A Mascarinha e o Mascarão estiveram 50 anos esquecidos. Agora atraem cada vez mais gente

Em Trás-os-Montes são várias as festas tradicionais de inverno até ao entrudo. Algumas das celebrações estiveram perdidas durante anos, mas foram recuperadas e atraem cada vez mais turistas. É o caso da Mascarinha e do Mascarão, em Vilarinho dos Galegos, Mogadouro.
Joana Amarante
Joana Amarante Jornalista
10 jan. 2026, 08:00

Duas pessoas mascaradas em festa tradicional transmontana. Ao fundo uma fogueira.
Fotografia: Facebook: "Mascarinha e Mascarão"

A terra fria transmontana ganha mais vida com a recuperação de tradições que, durante anos, ficaram esquecidas no tempo. As condições meteorológicas rigorosas não têm impedido que a comunidade e os turistas celebrem, na rua, rituais com décadas de história.  

É o caso da Mascarinha e do Mascarão, uma das celebrações do solstício que esteve ausente durante 50 anos, mas foi recuperada. Celebra-se este sábado, em Vilarinho dos Galegos, uma aldeia com menos de 200 habitantes no concelho de Mogadouro.

“É uma tradição muito antiga e que aqui na aldeia esteve inativa durante cerca de 50 anos, tendo sido reavivada pelo anterior presidente de Junta. Temos tentado manter a tradição e fazer sempre o desfile que é típico do dia de reis, mas que este ano será sábado dia 10”, explica o presidente da Junta, Ricardo Garcia, em entrevista ao Conta Lá.

Dois jovens rapazes saem à rua mascarados, um de Mascarão, uma figura masculina com uma espada afiada, outro de Mascarinha, a figura feminina que leva o rosto tapado com renda. 

“Eles fazem o peditório para o menino, num cortejo à volta da aldeia, com um grupo de pessoas a cantar os reis. Paramos em todas as casas que nos abrem a porta e entram só as figuras”, refere o responsável.

A acompanhar, há também sempre um grupo de jovens com bexigas de porco, previamente cheias e semi-secas, que atacam o mascarão. O desfile só acaba quando “ele rebenta todas as bexigas com a sua espada”, sublinha Ricardo Garcia.

A população vai respondendo ao peditório com “frutos secos, caixas de chocolates, enchidos, garrafas de vinho, de champanhe, vinho do porto, bolos”, ofertas que no final são todas leiloadas.

*EXCERTOS DAS LINHAS*
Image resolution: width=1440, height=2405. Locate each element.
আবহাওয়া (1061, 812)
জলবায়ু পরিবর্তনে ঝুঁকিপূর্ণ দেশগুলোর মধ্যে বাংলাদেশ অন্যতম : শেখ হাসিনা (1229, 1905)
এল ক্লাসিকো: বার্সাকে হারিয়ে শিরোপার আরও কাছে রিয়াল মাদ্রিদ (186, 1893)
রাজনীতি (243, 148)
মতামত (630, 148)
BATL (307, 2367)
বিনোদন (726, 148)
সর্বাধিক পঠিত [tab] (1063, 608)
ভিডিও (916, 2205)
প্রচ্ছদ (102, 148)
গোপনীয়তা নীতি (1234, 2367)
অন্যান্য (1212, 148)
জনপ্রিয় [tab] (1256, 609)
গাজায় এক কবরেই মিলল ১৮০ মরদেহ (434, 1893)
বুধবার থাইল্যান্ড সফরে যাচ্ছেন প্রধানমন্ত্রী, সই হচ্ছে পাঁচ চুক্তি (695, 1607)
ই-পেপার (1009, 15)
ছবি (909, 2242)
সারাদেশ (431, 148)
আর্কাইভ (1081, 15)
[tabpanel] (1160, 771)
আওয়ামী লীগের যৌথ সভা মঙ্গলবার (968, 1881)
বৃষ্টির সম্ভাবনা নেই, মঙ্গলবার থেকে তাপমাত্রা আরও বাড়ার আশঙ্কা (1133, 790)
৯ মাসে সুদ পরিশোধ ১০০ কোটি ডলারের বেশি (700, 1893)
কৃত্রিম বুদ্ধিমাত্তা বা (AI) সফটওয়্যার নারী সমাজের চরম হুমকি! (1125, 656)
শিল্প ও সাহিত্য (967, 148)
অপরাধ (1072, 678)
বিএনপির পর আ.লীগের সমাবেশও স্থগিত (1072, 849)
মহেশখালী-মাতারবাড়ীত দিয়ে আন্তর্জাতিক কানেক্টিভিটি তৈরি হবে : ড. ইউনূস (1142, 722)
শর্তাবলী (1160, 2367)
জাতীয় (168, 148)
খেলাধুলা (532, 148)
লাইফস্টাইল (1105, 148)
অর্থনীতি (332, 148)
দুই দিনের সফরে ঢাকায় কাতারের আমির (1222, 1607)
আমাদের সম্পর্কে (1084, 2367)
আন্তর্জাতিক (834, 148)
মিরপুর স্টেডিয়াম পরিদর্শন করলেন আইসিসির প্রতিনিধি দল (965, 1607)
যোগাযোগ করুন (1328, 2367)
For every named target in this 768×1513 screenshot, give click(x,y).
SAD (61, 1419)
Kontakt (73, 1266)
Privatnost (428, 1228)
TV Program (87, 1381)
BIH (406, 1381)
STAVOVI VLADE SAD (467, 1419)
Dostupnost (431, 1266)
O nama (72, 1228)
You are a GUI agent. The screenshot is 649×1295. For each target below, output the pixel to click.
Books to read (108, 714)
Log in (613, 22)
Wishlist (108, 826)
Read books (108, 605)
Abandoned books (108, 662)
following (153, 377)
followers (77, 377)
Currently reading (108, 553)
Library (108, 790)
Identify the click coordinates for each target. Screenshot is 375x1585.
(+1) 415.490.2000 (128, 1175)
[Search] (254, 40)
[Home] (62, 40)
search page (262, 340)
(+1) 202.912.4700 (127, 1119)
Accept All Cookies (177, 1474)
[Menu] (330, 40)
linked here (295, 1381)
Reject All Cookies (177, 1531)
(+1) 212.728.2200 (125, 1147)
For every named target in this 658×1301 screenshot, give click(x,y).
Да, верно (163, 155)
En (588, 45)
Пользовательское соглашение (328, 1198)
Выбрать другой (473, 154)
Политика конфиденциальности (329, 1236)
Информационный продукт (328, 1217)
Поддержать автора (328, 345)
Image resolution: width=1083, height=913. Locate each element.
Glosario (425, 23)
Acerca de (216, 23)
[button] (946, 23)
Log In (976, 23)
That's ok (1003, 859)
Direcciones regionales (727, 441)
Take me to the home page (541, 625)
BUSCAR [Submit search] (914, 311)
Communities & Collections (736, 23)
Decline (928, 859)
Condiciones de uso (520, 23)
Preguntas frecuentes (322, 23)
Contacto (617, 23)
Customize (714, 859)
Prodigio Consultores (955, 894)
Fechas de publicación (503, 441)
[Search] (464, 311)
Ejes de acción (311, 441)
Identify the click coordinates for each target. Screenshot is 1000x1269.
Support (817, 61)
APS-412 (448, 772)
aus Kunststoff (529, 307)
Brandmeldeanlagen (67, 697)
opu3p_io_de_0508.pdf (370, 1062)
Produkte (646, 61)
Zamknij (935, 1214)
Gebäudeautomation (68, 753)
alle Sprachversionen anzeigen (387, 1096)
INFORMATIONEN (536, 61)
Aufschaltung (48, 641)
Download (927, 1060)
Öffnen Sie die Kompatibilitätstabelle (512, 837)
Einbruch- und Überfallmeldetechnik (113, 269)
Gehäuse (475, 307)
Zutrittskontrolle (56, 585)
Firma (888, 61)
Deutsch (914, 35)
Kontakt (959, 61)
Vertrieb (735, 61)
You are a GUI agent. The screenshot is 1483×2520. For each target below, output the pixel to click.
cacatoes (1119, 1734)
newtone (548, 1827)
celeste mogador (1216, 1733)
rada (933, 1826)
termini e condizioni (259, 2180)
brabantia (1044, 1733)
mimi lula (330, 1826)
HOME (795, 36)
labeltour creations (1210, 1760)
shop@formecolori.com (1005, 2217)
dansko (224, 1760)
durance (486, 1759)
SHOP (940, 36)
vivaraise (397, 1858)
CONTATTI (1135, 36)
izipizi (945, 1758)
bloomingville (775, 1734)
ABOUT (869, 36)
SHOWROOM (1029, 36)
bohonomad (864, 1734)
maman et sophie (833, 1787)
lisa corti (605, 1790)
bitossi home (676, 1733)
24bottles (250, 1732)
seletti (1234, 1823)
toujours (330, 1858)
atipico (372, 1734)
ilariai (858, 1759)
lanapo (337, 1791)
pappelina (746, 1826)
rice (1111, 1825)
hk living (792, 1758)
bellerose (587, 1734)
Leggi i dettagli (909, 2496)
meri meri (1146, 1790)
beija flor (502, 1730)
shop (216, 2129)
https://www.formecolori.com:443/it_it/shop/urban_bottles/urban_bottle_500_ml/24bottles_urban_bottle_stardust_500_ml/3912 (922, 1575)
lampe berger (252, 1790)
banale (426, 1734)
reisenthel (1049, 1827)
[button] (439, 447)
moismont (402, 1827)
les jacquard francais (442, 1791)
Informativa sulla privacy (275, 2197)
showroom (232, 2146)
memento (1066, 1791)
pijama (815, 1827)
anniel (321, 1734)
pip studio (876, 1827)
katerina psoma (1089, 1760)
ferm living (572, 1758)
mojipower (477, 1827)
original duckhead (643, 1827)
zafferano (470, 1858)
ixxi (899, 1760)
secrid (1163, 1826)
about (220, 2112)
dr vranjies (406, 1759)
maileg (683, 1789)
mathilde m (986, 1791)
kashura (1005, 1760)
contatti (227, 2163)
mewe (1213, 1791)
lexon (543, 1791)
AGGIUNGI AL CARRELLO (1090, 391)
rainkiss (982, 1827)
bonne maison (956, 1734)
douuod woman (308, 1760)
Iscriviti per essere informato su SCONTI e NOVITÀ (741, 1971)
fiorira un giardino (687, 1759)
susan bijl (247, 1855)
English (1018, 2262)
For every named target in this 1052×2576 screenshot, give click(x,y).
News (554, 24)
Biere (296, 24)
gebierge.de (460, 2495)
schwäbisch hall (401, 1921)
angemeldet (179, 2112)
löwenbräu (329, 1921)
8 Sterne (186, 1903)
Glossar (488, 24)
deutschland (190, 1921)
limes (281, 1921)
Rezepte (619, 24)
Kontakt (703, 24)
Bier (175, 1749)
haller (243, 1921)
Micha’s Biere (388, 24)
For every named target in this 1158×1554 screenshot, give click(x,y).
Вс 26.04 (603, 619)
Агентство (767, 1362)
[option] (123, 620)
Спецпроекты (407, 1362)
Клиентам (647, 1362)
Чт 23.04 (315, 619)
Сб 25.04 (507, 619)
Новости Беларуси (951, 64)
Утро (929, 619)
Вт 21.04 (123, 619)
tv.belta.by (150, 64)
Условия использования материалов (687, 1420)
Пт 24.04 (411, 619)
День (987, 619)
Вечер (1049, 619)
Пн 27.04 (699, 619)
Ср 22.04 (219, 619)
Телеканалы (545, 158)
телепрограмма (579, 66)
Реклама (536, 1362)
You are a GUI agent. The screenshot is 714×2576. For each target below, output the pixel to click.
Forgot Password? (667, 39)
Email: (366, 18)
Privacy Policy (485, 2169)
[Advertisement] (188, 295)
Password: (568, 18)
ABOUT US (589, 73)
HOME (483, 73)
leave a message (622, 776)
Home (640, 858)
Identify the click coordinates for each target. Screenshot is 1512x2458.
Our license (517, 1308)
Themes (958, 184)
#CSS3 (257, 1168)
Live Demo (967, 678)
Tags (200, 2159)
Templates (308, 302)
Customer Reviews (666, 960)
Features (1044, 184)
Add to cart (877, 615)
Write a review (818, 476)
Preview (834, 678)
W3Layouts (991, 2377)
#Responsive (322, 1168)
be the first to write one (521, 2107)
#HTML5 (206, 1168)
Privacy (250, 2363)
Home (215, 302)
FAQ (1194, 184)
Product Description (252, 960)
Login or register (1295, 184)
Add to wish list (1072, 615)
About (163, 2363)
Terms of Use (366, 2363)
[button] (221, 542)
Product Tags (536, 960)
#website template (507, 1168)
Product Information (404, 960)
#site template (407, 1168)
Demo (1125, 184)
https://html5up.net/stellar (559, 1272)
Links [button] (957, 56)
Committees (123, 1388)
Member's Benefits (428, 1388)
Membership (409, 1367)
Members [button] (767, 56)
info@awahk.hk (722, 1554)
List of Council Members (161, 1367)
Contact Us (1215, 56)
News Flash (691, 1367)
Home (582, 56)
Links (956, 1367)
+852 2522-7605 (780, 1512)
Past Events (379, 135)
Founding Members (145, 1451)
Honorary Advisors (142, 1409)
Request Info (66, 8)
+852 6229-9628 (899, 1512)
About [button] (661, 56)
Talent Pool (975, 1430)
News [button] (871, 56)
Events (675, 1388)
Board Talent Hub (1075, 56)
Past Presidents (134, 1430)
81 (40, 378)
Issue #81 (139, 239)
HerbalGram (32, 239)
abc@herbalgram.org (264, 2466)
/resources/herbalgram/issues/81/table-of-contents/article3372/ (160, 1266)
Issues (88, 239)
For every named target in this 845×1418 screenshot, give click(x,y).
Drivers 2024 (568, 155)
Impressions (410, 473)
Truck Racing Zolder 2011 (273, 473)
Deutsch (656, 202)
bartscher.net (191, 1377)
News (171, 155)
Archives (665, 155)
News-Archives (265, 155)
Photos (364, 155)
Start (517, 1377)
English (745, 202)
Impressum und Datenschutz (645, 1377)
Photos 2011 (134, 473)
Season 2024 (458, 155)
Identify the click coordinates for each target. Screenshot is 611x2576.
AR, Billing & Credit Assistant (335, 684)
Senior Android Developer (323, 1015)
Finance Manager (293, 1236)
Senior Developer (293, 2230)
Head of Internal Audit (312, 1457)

*PROBLEMAS A RESOLVER*
(1) Reproduza o trecho do texto sobre a Mascarinha e o Mascarão que vai desde "Em Trás-os-Montes são" até "dos Galegos, Mogadouro.".
(2) Segundo o texto sobre a Mascarinha e o Mascarão, o que acontece no final às ofertas dadas pela população no peditório?

*RESPOSTAS POR TAREFA*
(1)
Em Trás-os-Montes são várias as festas tradicionais de inverno até ao entrudo. Algumas das celebrações estiveram perdidas durante anos, mas foram recuperadas e atraem cada vez mais turistas. É o caso da Mascarinha e do Mascarão, em Vilarinho dos Galegos, Mogadouro.

(2) No final, são todas leiloadas.